Excerpt to read

────────

The Wife: How To Die To Your Flesh In Your Marriage



Ah, marriage. The ultimate goal for some people to give their relationship a final definition. On the outside looking in YOU think that they've arrived. Because after all, the wedding was gorgeous. Not only did they play all of Beyoncés hottest jams but they also had open bar; It was the party of the year. Their wedding pictures have been shared by some of the most well known magazines and photographers around and you are thinking you can't wait until it's your turn to jump that broom.
But what you don't know is that a few months after their honeymoon, they each started to die.


Yep the highlight reel you see on social media doesn't show you the argument where the husband had to die to his temper
"A fool vents all his feelings, But a wise man holds them back" (Proverbs 29:11).

You don't see the confrontations where the wife has to die to her tongue
"The tongue also is a fire, a world of evil among the parts of the body. It corrupts the whole body, sets the whole course of one’s life on fire, and is itself set on fire by hell [...] Out of the same mouth come praise and cursing. My brothers and sisters, this should not be" (James 3:6 and 10).

You don't see the compromise where they both have to die to their selfish desires: 
"Then he said to them all, Whoever wants to be my disciple must deny themselves and take up their cross daily and follow me" (Luke 9:23).

You don't see the DEATHS they have within their marriage in order to project LIFE through their covenant:

"But if Christ is in you, then even though your body is subject to death because of sin, the Spirit gives life because of righteousness. And if the Spirit of him who raised Jesus from the dead is living in you, he who raised Christ from the dead will also give life to your mortal bodies because of his Spirit who lives in you. Therefore, brothers and sisters, we have an obligation—but it is not to the flesh, to live according to it. For if you live according to the flesh, you will die; but if by the Spirit you put to death the misdeeds of the body, you will live. For those who are led by the Spirit of God are the children of God. Now if we are children, then we are heirs—heirs of God and co-heirs with Christ, if indeed we share in his sufferings in order that we may also share in his glory" (Roman 8:10-17).

In marriage you gain a lot: a partner to do life with, someone to share in your greatest victories and to comfort you through your greatest heartbreaks but what if a few of those heartbreaks are made by your partner. How do you navigate your way through those bumps in the road or those tough seasons that last longer than bumps? How do you die to your flesh when it seems like you're the only one dying?

This is the part of the post where you stop reading because you have it going on in your marriage or NONE of your friends have this happening in their marriage. This is where I ask you to come back and dig deeper to the parts of you no one else knows about but you and God.

────────

Information shown

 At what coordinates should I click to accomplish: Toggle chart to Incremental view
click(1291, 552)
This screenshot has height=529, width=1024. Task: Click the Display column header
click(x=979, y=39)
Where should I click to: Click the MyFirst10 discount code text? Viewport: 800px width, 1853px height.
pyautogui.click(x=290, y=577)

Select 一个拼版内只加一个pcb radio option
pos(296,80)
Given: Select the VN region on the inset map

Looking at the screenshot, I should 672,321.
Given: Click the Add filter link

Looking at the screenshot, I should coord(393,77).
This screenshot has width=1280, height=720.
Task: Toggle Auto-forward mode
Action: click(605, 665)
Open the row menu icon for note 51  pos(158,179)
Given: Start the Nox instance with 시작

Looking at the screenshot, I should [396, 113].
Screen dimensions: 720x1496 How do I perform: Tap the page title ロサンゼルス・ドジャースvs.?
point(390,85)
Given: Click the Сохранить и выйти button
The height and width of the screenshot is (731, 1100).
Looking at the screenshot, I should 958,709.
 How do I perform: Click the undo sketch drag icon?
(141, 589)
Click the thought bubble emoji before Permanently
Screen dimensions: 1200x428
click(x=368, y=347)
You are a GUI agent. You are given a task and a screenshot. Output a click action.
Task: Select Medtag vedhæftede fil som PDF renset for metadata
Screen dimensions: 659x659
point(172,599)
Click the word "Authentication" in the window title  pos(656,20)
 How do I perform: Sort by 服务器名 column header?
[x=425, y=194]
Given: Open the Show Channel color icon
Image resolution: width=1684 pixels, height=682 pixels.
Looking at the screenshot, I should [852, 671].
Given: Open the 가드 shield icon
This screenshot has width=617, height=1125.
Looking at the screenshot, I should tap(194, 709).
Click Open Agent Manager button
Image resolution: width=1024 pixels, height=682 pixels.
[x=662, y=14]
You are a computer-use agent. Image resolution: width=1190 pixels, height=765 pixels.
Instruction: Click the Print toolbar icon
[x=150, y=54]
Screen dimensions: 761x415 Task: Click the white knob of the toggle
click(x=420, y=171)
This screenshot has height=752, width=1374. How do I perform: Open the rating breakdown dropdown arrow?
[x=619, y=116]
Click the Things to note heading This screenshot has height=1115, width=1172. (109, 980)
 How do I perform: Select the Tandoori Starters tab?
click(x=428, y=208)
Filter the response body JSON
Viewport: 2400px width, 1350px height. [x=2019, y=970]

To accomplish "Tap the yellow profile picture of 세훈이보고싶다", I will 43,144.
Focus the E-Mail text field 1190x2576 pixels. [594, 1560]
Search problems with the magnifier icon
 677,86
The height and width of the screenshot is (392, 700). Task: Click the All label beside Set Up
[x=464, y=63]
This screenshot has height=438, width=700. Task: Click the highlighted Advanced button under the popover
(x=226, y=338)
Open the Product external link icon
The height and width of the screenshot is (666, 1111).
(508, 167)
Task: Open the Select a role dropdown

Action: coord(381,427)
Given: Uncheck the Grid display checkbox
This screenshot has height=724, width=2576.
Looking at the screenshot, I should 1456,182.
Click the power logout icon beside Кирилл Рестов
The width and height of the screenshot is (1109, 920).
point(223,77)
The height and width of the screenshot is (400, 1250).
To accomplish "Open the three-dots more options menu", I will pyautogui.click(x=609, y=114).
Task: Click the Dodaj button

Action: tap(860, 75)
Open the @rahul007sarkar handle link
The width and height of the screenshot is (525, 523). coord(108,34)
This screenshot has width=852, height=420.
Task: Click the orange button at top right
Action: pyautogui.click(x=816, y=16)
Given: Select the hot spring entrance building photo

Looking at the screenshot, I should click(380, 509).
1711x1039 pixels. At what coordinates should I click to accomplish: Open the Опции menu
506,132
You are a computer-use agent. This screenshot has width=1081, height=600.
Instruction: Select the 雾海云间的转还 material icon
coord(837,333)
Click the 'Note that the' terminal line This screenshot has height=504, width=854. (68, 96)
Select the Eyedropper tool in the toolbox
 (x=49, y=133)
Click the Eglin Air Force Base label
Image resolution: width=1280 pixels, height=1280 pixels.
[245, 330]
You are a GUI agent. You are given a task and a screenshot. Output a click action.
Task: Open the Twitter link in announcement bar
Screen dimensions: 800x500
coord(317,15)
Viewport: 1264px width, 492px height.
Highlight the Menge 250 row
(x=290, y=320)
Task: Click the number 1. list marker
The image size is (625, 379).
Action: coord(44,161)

────────

Task to carry out
Repeat word for word the stretch of the marriage post starting with "The Wife: How" and going on through "started to die.".

Solution for this task
The Wife: How To Die To Your Flesh In Your Marriage



Ah, marriage. The ultimate goal for some people to give their relationship a final definition. On the outside looking in YOU think that they've arrived. Because after all, the wedding was gorgeous. Not only did they play all of Beyoncés hottest jams but they also had open bar; It was the party of the year. Their wedding pictures have been shared by some of the most well known magazines and photographers around and you are thinking you can't wait until it's your turn to jump that broom.
But what you don't know is that a few months after their honeymoon, they each started to die.